**What is required**:
Retype each of the following entries exactly as it appears, line for line.

--- START Exercise inputs ---

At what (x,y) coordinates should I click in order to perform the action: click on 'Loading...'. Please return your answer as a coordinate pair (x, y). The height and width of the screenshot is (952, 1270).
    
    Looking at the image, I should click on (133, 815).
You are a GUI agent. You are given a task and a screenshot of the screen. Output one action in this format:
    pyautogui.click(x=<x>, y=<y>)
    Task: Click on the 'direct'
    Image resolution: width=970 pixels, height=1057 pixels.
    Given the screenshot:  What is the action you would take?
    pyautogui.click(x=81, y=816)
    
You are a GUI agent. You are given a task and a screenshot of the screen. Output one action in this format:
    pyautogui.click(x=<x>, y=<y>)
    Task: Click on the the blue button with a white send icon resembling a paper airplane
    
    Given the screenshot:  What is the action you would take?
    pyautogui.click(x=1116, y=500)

--- END Exercise inputs ---

**Worked answer**:
At what (x,y) coordinates should I click in order to perform the action: click on 'Loading...'. Please return your answer as a coordinate pair (x, y). The height and width of the screenshot is (952, 1270).
    
    Looking at the image, I should click on (133, 815).
You are a GUI agent. You are given a task and a screenshot of the screen. Output one action in this format:
    pyautogui.click(x=<x>, y=<y>)
    Task: Click on the 'direct'
    Image resolution: width=970 pixels, height=1057 pixels.
    Given the screenshot:  What is the action you would take?
    pyautogui.click(x=81, y=816)
    
You are a GUI agent. You are given a task and a screenshot of the screen. Output one action in this format:
    pyautogui.click(x=<x>, y=<y>)
    Task: Click on the the blue button with a white send icon resembling a paper airplane
    
    Given the screenshot:  What is the action you would take?
    pyautogui.click(x=1116, y=500)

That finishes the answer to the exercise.